Da lì i sette scudetti, le due coppe Italia, due coppe dell’Europa centrale, la vittoria al torneo dell’Esposizione di parigi, la Coppa Italo inglese, una mitropa cup, una coppa dell’Alta Italia, mentre il trofeo più recente risale al 1998, con la vittoria in Intertoto, l’accesso alla coppa Uefa e l’arrivo fino alla semifinale.
Se questi sono i successi, vi sono anche le sconfitte, con le tre retrocessioni, le due cadute in serie C e il fallimento che nel 1993 costrinse la società a cambiare pure la ragione sociale.

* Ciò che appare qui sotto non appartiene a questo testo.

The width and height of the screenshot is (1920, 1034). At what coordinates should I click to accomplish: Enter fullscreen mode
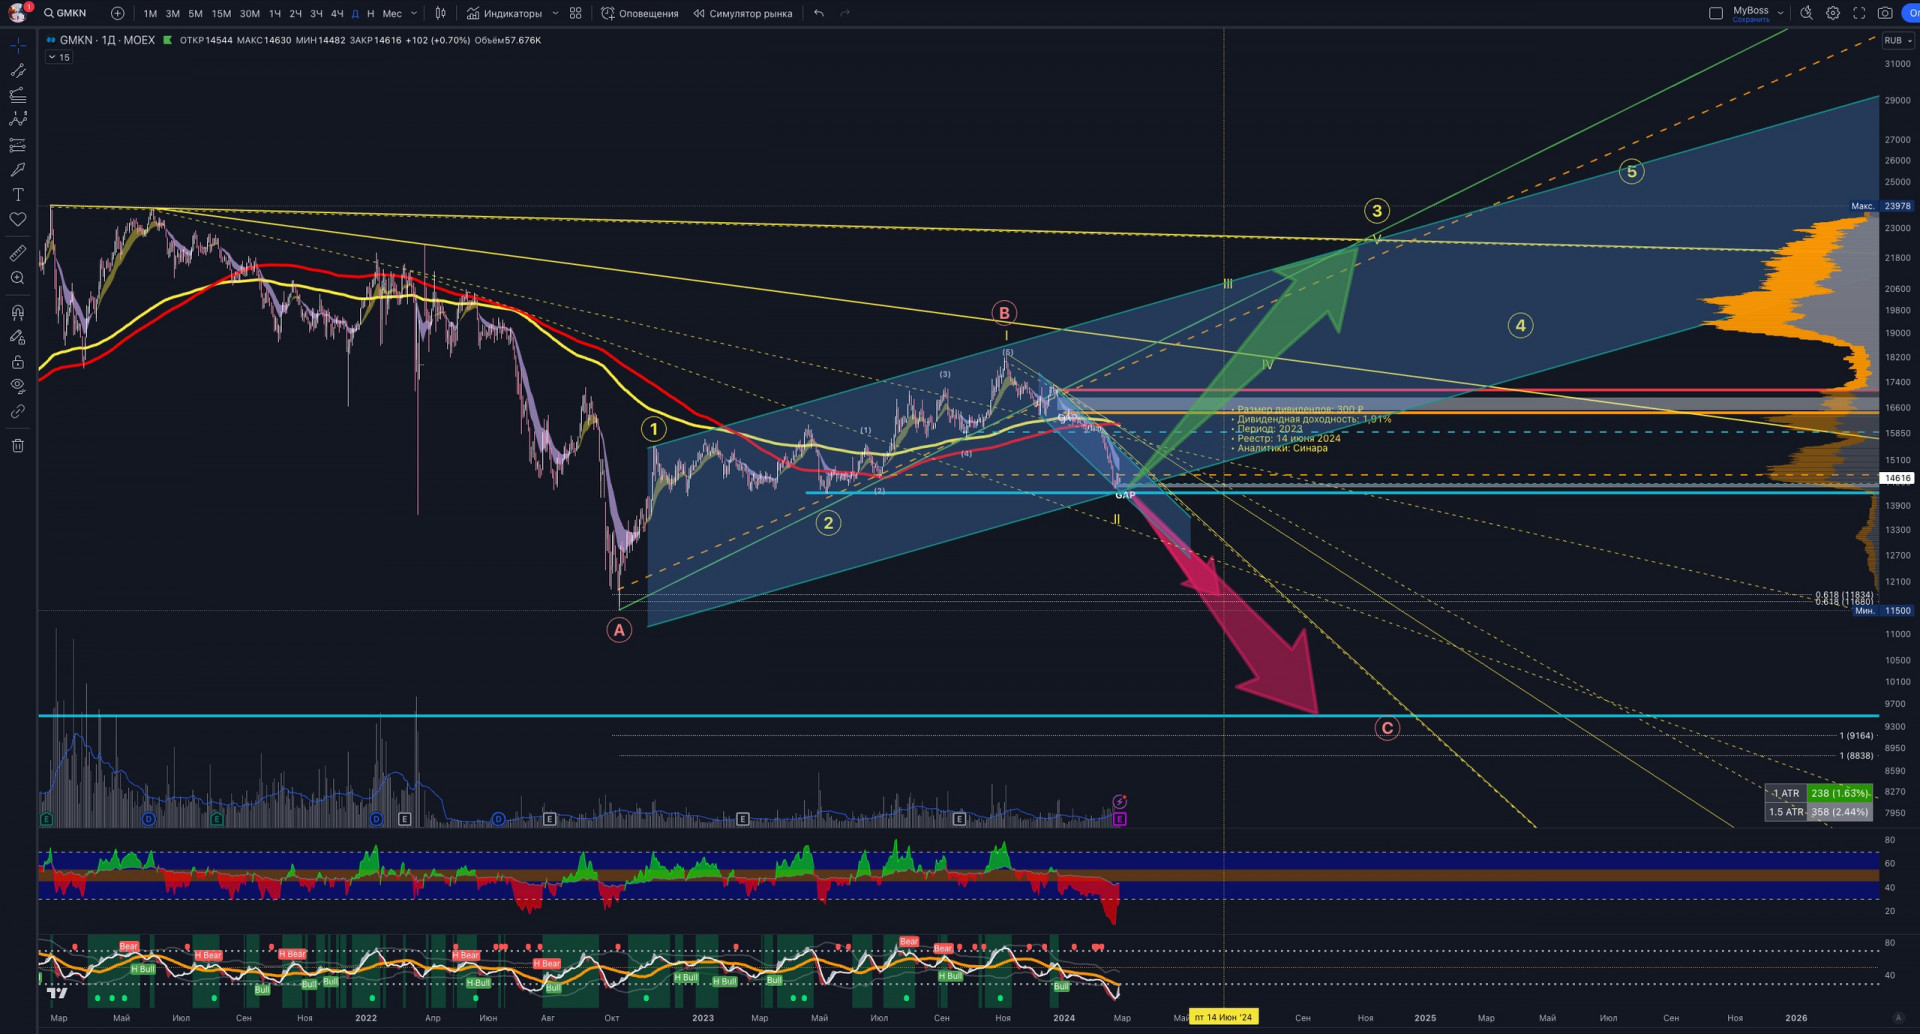[1859, 13]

Tanti anche i personaggi illustri: dal più grande presidente, Renato dall’Ara che guidò la squadra per 30 anni, dal 34 al 64, morendo pochi giorni prima della vittoria dell’ultimo scudetto, ad allenatori storici come i dieci anni, all’inzio di Felsner, tornato, poi, durante il conflitto mondiale, dopo la tragedia capitata ad Arpad Weisz, quindi i personaggi dei trionfi degli anni 60, da Pesaola a Bernardini, da Cervellati a Fabbri. Quindi l’ultimo acuto di Radice nel 1980, prima dell’inizio del baratro, con la prima retrocessione nel 1982. Come dimenticare sempre in tema di allenatori, le cavalcate vincenti di Gigi Maifredi, o quella di renzo Ulivieri, fino a quel Bologna così concreto di Guidolin che nel 2001-2002 arrivò settimo in A, giocandosi fino all’ultima giornata anche un posto in Champions.

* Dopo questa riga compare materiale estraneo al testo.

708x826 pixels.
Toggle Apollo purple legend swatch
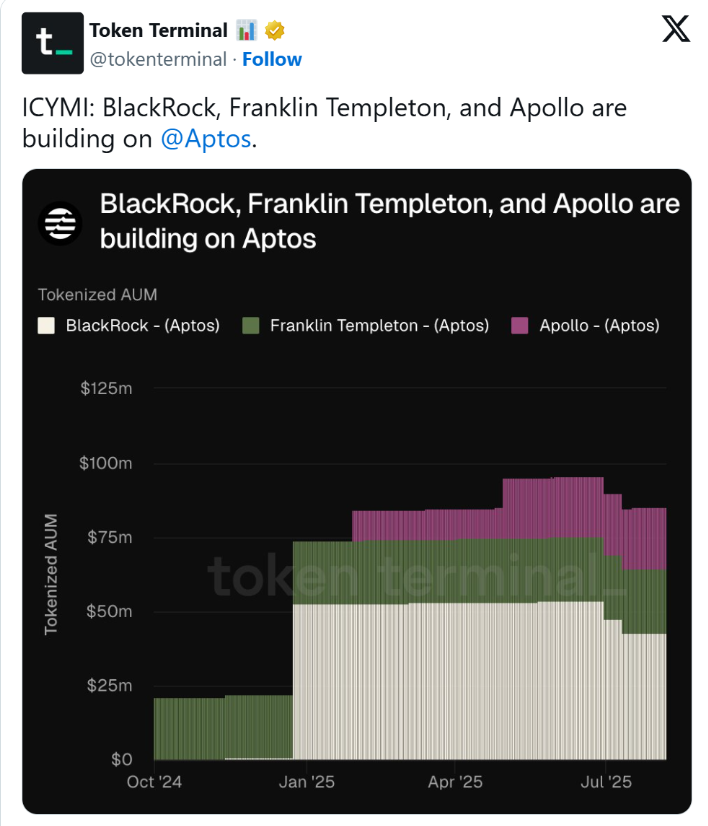click(520, 326)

E tra i protagonisti sul terreno di gioco solo fotografie o le prime immagini in bianco e nero possono riportarci alla memoria le 252 reti di Angiolino Schiavio o i 167 gol di Carlo Reguzzoni. Più nitido il ricordo del tuffo di testa di Ezio Pascutti, Gino Pivatelli, o di colui che il Bologna non lo ha mai voluto lasciare, Giacomo Bulgarelli che in rossoblù ha giocato 486 partite. Ma tra i più giovani è difficile dimenticare la magica stagione di Roberto Baggio che con i suoi 22 gol tornò ai Mondiali di Francia, oppure le magiche stagioni di Beppe Signori, di Igor Kolyvanov, Kennet Andersson o le sgroppate di Carlo Nervo.
Certo, ripensando al passato qualche lacrimuccia è innegabile, ma dopo il ritorno in A grazie a Cazzola, la famiglia Menarini ha tutte le carte in regola per far in modo che la storia possa ancora essere sorridente.